(STATED GOAL)
Rewrite the data with every "At what coordinates should I click to accomplish" changed to "Where should I tap to complete", leaving everything else as it is.

(ROWS)
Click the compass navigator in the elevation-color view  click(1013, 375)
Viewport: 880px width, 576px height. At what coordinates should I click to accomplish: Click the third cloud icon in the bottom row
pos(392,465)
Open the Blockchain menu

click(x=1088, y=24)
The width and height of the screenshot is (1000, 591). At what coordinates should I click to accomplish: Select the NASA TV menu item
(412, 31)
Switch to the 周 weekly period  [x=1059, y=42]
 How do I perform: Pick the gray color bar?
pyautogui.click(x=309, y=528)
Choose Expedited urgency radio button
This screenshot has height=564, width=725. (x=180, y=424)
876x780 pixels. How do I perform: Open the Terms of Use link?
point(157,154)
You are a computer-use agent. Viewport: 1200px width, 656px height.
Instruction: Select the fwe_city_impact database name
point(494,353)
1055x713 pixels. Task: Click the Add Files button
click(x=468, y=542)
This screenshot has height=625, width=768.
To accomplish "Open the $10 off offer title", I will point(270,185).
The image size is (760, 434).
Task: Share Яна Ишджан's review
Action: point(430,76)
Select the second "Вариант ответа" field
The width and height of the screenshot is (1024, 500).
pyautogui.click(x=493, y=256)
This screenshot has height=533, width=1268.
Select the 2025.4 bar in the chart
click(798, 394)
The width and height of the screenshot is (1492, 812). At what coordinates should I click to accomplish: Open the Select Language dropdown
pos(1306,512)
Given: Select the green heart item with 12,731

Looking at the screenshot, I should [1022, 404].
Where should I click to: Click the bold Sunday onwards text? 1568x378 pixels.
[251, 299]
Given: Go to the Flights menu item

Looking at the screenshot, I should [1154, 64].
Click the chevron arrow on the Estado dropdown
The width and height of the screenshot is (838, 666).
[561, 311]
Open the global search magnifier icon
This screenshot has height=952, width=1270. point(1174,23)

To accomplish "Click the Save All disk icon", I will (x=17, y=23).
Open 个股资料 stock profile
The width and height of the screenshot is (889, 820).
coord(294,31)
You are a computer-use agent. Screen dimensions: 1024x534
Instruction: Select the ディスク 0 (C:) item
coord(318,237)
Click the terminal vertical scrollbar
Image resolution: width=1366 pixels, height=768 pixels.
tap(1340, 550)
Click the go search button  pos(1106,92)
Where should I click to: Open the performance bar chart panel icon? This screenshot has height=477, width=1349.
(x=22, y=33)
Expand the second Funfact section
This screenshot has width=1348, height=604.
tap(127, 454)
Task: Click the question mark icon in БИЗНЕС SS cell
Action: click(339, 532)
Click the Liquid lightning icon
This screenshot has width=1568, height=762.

(PROBLEM SOLUTION)
Click the compass navigator in the elevation-color view  click(1013, 375)
Viewport: 880px width, 576px height. Where should I tap to complete: Click the third cloud icon in the bottom row
pos(392,465)
Open the Blockchain menu

click(x=1088, y=24)
The width and height of the screenshot is (1000, 591). Where should I tap to complete: Select the NASA TV menu item
(412, 31)
Switch to the 周 weekly period  [x=1059, y=42]
 How do I perform: Pick the gray color bar?
pyautogui.click(x=309, y=528)
Choose Expedited urgency radio button
This screenshot has height=564, width=725. (x=180, y=424)
876x780 pixels. How do I perform: Open the Terms of Use link?
point(157,154)
You are a computer-use agent. Viewport: 1200px width, 656px height.
Instruction: Select the fwe_city_impact database name
point(494,353)
1055x713 pixels. Task: Click the Add Files button
click(x=468, y=542)
This screenshot has height=625, width=768.
To accomplish "Open the $10 off offer title", I will point(270,185).
The image size is (760, 434).
Task: Share Яна Ишджан's review
Action: point(430,76)
Select the second "Вариант ответа" field
The width and height of the screenshot is (1024, 500).
pyautogui.click(x=493, y=256)
This screenshot has height=533, width=1268.
Select the 2025.4 bar in the chart
click(798, 394)
The width and height of the screenshot is (1492, 812). Where should I tap to complete: Open the Select Language dropdown
pos(1306,512)
Given: Select the green heart item with 12,731

Looking at the screenshot, I should [1022, 404].
Where should I click to: Click the bold Sunday onwards text? 1568x378 pixels.
[251, 299]
Given: Go to the Flights menu item

Looking at the screenshot, I should [1154, 64].
Click the chevron arrow on the Estado dropdown
The width and height of the screenshot is (838, 666).
[561, 311]
Open the global search magnifier icon
This screenshot has height=952, width=1270. point(1174,23)

To accomplish "Click the Save All disk icon", I will (x=17, y=23).
Open 个股资料 stock profile
The width and height of the screenshot is (889, 820).
coord(294,31)
You are a computer-use agent. Screen dimensions: 1024x534
Instruction: Select the ディスク 0 (C:) item
coord(318,237)
Click the terminal vertical scrollbar
Image resolution: width=1366 pixels, height=768 pixels.
tap(1340, 550)
Click the go search button  pos(1106,92)
Where should I click to: Open the performance bar chart panel icon? This screenshot has height=477, width=1349.
(x=22, y=33)
Expand the second Funfact section
This screenshot has width=1348, height=604.
tap(127, 454)
Task: Click the question mark icon in БИЗНЕС SS cell
Action: click(339, 532)
Click the Liquid lightning icon
This screenshot has width=1568, height=762.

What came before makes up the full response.